Já Miguel, de 28 anos, que estudou na Universitat de Barcelona, admite que ir viver para Espanha “foi uma decisão precipitada pela motivação de estudar Medicina”. “Na altura, fiz os exames nacionais espanhóis ‘selectividad’, e as minhas notas permitiam-me ir para qualquer sítio em Espanha. Barcelona tinha a melhor universidade, mar e ambiente… foi fácil escolher”, afirma, sendo que “ressalvaria o equilíbro trabalho-vida pessoal e o progressismo social”. “Aliás, seria um pouco o equilíbrio entre as duas: as pessoas em Barcelona têm a produtividade germânica, divertem-se bastante como as sociedades do sul da Europa, e ainda assim não descuram das suas causas”, evidencia. “Essa intervenção popular sempre me estimulou muito interesse”. Por isso, e por ter conhecido Inês, tomaria a mesma decisão ”todos os dias” da sua vida.
“A volta a Portugal foi algo abrupta, aquando da pandemia, e por motivos pessoais fomos ficando. Contudo, a ideia nunca foi essa! Estava a estudar para a Prova de Acesso à Especialidade Médica espanhola e essa era a ambição – fazer a especialidade em Barcelona. Algum dia regressaremos para recuperar o bocadinho de nós que lá nos espera”, realça, observando que “temos muito a aprender com Espanha, e não é só nas ferrovias!”. “A nível pessoal, a qualidade de vida em Espanha suplanta a de Portugal; se considerarmos os salários e preços ajustados à paridade, a diferença acentua-se consideravelmente. Qualquer dos meus amigos leva uma vida que eu não tenho em Portugal”.
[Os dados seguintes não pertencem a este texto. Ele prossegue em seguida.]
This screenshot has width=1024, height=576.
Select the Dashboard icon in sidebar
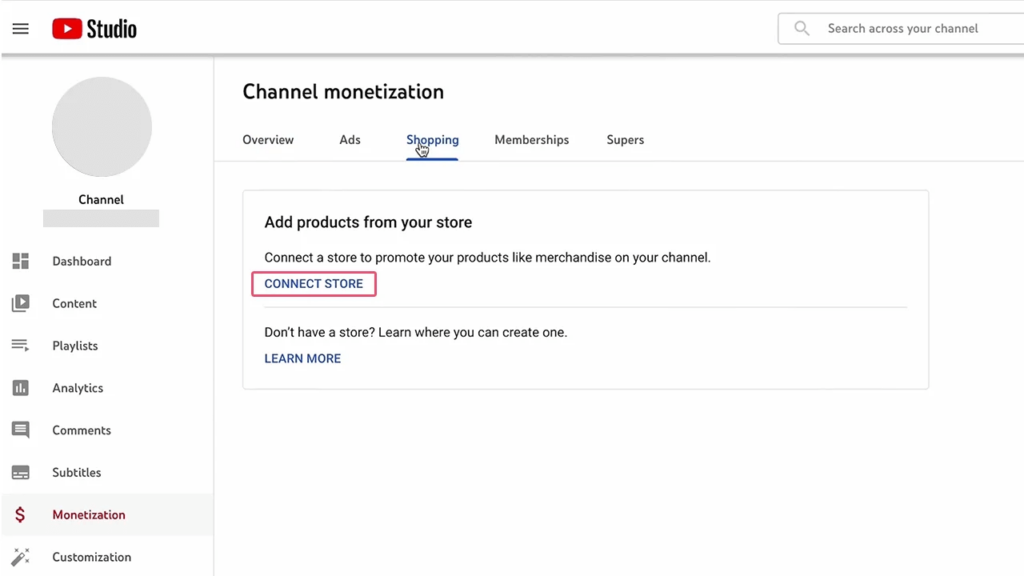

“A nível profissional, creio que as condições de trabalho marcam a diferença. Os profissionais de saúde portugueses batem-se com quaisquer outros, mas têm de se esforçar mais para obter os mesmos resultados. É, sem dúvida, uma noção desanimadora”, sublinha. Em relação às melhores memórias que guarda de Barcelona, não esconde que esta é uma “pergunta difícil”, mas responde:_“Diria que o ingrediente secreto para qualquer boa experiência está sempre nas pessoas. Fiz um grupo de amigos fabuloso. O nosso grupo de faculdade era imensamente diverso, de todas as classes socioeconómicas, diferentes ideologias, vestimentas, gostos, atributos… faz-me falta essa heterogeneidade”, conclui.
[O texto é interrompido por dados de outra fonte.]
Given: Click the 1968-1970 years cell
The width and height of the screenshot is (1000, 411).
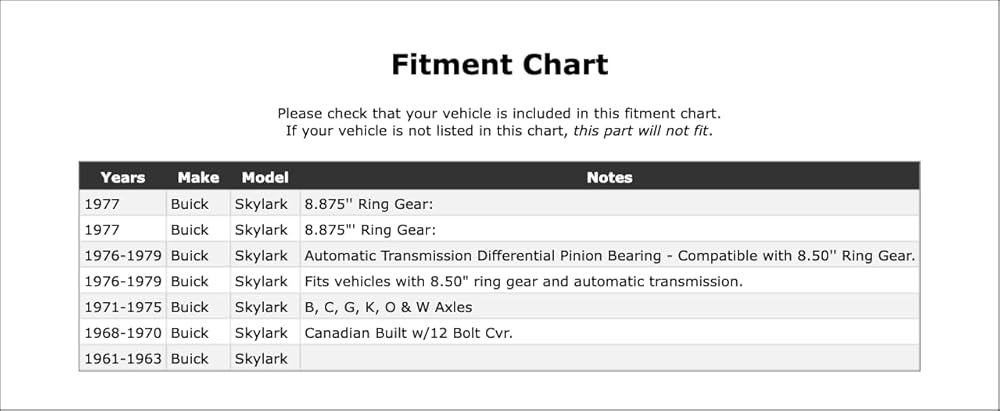Looking at the screenshot, I should [x=122, y=333].
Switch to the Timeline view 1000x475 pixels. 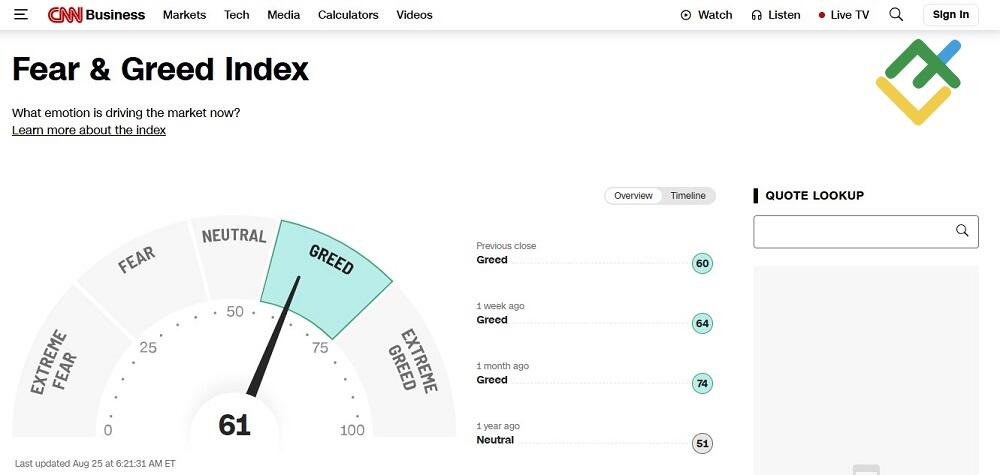coord(688,196)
Tal como Inês e Miguel, Miguel Martins, de 25 anos, tomou a decisão de ir estudar para o país vizinho. O programa de doutoramento é em Física Nuclear e de Partículas, no Instituto Galego de Física de Altas Enerxías da Universidade de Santiago de Compostela e da Xunta de Galicia, sendo que o tópico do doutoramento é Raios Cósmicos de ultra-alta energia. Bolseiro do programa INPhINIT incoming da Fundación la Caixa, começa por deixar claro: “Inadvertidamente não estarei a comparar propriamente Portugal e Espanha, mas sim a capital de Portugal com uma cidade, Santiago de Compostela, com cerca de 100 000 habitantes, na Galiza (que é uma região autónoma de Espanha, e que portanto tem uma cultura diferente do restante país, aplicando inclusive leis diferentes do ponto de vista social e fiscal). E claro que estou a falar com base na minha observação empírica. Pode haver dados oficiais que contradigam alguma coisa”.
Além de destacar diferenças salientadas por Inês e Miguel, indica outras. “Em Santiago sou tratado com uma simpatia que os estrangeiros dizem ser idêntica à portuguesa, mas que eu não sinto em Lisboa. Claro que a sinto em aldeias ou vilas portuguesas, mas senti-me muito bem acolhido cá”, aponta. “Os países parecem-me estar em pé de igualdade. A extrema-direita parece mais popular em Espanha do que em Portugal, mas ainda não é preocupante. Tanto quanto me afeta, as leis e agendas políticas dos dois países conferem-me a mesma liberdade e direitos. A política económica é difícil de discutir porque em Portugal não me preocupava com isso”, afirma, por outro lado.
Se voltasse atrás, será que tomaria a mesma decisão? “Sim, mas simplesmente porque estou próximo de Portugal e posso visitar com frequência o meu namorado, família e amigos; e porque a proposta de doutoramento era excelente. Simplesmente, calhou que a junção dessas duas condições correspondeu a Espanha”. “Eu diria que há coisas a melhorar em Portugal, nomeadamente a questão dos salários face ao custo de vida e do modo como estudantes de doutoramento são encarados, mas, de resto, há mais num país do que a sua política e economia, e aprecio muito Portugal noutros aspetos. Paguem-me mais e volto a Portugal assim que possa!”.